§ **PROBLEM REQUIREMENTS**
Return every record below exactly as written.

======

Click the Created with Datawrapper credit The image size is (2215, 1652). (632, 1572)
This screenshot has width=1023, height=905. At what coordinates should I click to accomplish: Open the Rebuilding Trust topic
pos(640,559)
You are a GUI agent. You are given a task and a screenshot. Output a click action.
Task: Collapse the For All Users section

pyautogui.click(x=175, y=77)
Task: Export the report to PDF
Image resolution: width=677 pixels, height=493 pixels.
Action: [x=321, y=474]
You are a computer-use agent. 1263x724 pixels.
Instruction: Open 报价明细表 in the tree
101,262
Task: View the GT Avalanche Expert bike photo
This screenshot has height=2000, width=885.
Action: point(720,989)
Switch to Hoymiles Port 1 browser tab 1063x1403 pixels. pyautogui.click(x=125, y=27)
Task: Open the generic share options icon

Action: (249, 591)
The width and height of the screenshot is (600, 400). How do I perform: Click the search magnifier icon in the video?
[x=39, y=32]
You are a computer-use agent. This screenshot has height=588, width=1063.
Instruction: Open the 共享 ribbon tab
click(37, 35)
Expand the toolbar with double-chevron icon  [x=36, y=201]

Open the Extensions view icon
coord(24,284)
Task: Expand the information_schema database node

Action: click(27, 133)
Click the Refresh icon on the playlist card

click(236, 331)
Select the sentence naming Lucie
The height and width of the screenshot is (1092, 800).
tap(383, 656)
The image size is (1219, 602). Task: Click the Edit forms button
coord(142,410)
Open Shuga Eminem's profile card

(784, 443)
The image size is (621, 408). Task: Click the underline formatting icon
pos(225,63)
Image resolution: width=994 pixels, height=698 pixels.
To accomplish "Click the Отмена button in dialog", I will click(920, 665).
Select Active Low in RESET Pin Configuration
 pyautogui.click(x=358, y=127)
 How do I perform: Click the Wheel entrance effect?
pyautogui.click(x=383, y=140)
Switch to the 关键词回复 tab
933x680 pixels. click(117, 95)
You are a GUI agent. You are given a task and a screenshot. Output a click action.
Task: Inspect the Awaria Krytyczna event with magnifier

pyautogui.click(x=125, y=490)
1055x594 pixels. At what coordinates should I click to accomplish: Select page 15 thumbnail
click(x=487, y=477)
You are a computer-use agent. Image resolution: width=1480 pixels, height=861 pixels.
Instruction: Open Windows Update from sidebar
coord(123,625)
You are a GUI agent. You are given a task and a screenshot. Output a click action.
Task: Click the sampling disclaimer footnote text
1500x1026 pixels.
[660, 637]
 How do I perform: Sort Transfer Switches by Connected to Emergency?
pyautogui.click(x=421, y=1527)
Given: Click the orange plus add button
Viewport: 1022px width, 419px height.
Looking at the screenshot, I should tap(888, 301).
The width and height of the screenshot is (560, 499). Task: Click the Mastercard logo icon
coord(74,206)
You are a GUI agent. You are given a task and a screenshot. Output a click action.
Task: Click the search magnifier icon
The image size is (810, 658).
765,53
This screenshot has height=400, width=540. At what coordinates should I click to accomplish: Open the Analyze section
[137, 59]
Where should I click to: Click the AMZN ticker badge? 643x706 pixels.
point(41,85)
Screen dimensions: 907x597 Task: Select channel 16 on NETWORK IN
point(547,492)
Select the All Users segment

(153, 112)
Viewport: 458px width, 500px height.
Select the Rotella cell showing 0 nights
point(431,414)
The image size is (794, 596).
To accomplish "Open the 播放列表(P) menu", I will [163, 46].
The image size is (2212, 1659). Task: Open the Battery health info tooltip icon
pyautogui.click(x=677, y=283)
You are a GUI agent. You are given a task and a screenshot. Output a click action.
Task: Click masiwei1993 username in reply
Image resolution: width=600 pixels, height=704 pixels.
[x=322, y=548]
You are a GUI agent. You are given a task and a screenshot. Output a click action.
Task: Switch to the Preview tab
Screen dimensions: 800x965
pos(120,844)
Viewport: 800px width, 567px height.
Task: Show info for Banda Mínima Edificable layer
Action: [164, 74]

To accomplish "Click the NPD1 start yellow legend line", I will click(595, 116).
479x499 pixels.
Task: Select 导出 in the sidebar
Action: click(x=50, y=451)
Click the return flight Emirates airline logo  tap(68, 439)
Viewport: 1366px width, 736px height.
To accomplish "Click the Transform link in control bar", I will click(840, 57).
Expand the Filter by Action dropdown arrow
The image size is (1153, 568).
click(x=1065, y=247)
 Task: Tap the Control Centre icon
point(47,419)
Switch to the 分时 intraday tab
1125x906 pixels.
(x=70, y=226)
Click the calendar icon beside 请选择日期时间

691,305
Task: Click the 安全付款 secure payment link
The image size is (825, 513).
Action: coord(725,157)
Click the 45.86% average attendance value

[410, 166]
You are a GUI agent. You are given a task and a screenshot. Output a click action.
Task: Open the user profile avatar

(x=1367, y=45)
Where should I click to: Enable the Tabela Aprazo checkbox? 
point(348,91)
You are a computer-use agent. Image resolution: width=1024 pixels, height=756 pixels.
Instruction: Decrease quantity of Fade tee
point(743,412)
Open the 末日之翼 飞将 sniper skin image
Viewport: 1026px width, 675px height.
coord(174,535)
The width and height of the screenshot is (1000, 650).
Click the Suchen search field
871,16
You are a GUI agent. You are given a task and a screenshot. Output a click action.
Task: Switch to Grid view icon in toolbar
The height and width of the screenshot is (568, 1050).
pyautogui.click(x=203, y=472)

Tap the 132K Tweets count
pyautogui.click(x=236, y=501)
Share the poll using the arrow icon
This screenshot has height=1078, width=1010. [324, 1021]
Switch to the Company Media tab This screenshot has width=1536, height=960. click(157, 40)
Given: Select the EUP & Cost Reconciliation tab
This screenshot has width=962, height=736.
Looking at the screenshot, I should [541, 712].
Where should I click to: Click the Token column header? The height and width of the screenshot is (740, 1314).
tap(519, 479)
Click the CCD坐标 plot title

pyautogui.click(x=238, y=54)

======

§ **SOLUTION**
Click the Created with Datawrapper credit The image size is (2215, 1652). (632, 1572)
This screenshot has width=1023, height=905. At what coordinates should I click to accomplish: Open the Rebuilding Trust topic
pos(640,559)
You are a GUI agent. You are given a task and a screenshot. Output a click action.
Task: Collapse the For All Users section

pyautogui.click(x=175, y=77)
Task: Export the report to PDF
Image resolution: width=677 pixels, height=493 pixels.
Action: [x=321, y=474]
You are a computer-use agent. 1263x724 pixels.
Instruction: Open 报价明细表 in the tree
101,262
Task: View the GT Avalanche Expert bike photo
This screenshot has height=2000, width=885.
Action: point(720,989)
Switch to Hoymiles Port 1 browser tab 1063x1403 pixels. pyautogui.click(x=125, y=27)
Task: Open the generic share options icon

Action: (249, 591)
The width and height of the screenshot is (600, 400). How do I perform: Click the search magnifier icon in the video?
[x=39, y=32]
You are a computer-use agent. This screenshot has height=588, width=1063.
Instruction: Open the 共享 ribbon tab
click(37, 35)
Expand the toolbar with double-chevron icon  [x=36, y=201]

Open the Extensions view icon
coord(24,284)
Task: Expand the information_schema database node

Action: click(27, 133)
Click the Refresh icon on the playlist card

click(236, 331)
Select the sentence naming Lucie
The height and width of the screenshot is (1092, 800).
tap(383, 656)
The image size is (1219, 602). Task: Click the Edit forms button
coord(142,410)
Open Shuga Eminem's profile card

(784, 443)
The image size is (621, 408). Task: Click the underline formatting icon
pos(225,63)
Image resolution: width=994 pixels, height=698 pixels.
To accomplish "Click the Отмена button in dialog", I will click(920, 665).
Select Active Low in RESET Pin Configuration
 pyautogui.click(x=358, y=127)
 How do I perform: Click the Wheel entrance effect?
pyautogui.click(x=383, y=140)
Switch to the 关键词回复 tab
933x680 pixels. click(117, 95)
You are a GUI agent. You are given a task and a screenshot. Output a click action.
Task: Inspect the Awaria Krytyczna event with magnifier

pyautogui.click(x=125, y=490)
1055x594 pixels. At what coordinates should I click to accomplish: Select page 15 thumbnail
click(x=487, y=477)
You are a computer-use agent. Image resolution: width=1480 pixels, height=861 pixels.
Instruction: Open Windows Update from sidebar
coord(123,625)
You are a GUI agent. You are given a task and a screenshot. Output a click action.
Task: Click the sampling disclaimer footnote text
1500x1026 pixels.
[660, 637]
 How do I perform: Sort Transfer Switches by Connected to Emergency?
pyautogui.click(x=421, y=1527)
Given: Click the orange plus add button
Viewport: 1022px width, 419px height.
Looking at the screenshot, I should tap(888, 301).
The width and height of the screenshot is (560, 499). Task: Click the Mastercard logo icon
coord(74,206)
You are a GUI agent. You are given a task and a screenshot. Output a click action.
Task: Click the search magnifier icon
The image size is (810, 658).
765,53
This screenshot has height=400, width=540. At what coordinates should I click to accomplish: Open the Analyze section
[137, 59]
Where should I click to: Click the AMZN ticker badge? 643x706 pixels.
point(41,85)
Screen dimensions: 907x597 Task: Select channel 16 on NETWORK IN
point(547,492)
Select the All Users segment

(153, 112)
Viewport: 458px width, 500px height.
Select the Rotella cell showing 0 nights
point(431,414)
The image size is (794, 596).
To accomplish "Open the 播放列表(P) menu", I will [163, 46].
The image size is (2212, 1659). Task: Open the Battery health info tooltip icon
pyautogui.click(x=677, y=283)
You are a GUI agent. You are given a task and a screenshot. Output a click action.
Task: Click masiwei1993 username in reply
Image resolution: width=600 pixels, height=704 pixels.
[x=322, y=548]
You are a GUI agent. You are given a task and a screenshot. Output a click action.
Task: Switch to the Preview tab
Screen dimensions: 800x965
pos(120,844)
Viewport: 800px width, 567px height.
Task: Show info for Banda Mínima Edificable layer
Action: [164, 74]

To accomplish "Click the NPD1 start yellow legend line", I will click(595, 116).
479x499 pixels.
Task: Select 导出 in the sidebar
Action: click(x=50, y=451)
Click the return flight Emirates airline logo  tap(68, 439)
Viewport: 1366px width, 736px height.
To accomplish "Click the Transform link in control bar", I will click(840, 57).
Expand the Filter by Action dropdown arrow
The image size is (1153, 568).
click(x=1065, y=247)
 Task: Tap the Control Centre icon
point(47,419)
Switch to the 分时 intraday tab
1125x906 pixels.
(x=70, y=226)
Click the calendar icon beside 请选择日期时间

691,305
Task: Click the 安全付款 secure payment link
The image size is (825, 513).
Action: coord(725,157)
Click the 45.86% average attendance value

[410, 166]
You are a GUI agent. You are given a task and a screenshot. Output a click action.
Task: Open the user profile avatar

(x=1367, y=45)
Where should I click to: Enable the Tabela Aprazo checkbox? 
point(348,91)
You are a computer-use agent. Image resolution: width=1024 pixels, height=756 pixels.
Instruction: Decrease quantity of Fade tee
point(743,412)
Open the 末日之翼 飞将 sniper skin image
Viewport: 1026px width, 675px height.
coord(174,535)
The width and height of the screenshot is (1000, 650).
Click the Suchen search field
871,16
You are a GUI agent. You are given a task and a screenshot. Output a click action.
Task: Switch to Grid view icon in toolbar
The height and width of the screenshot is (568, 1050).
pyautogui.click(x=203, y=472)

Tap the 132K Tweets count
pyautogui.click(x=236, y=501)
Share the poll using the arrow icon
This screenshot has height=1078, width=1010. [324, 1021]
Switch to the Company Media tab This screenshot has width=1536, height=960. click(157, 40)
Given: Select the EUP & Cost Reconciliation tab
This screenshot has width=962, height=736.
Looking at the screenshot, I should [541, 712].
Where should I click to: Click the Token column header? The height and width of the screenshot is (740, 1314).
tap(519, 479)
Click the CCD坐标 plot title

pyautogui.click(x=238, y=54)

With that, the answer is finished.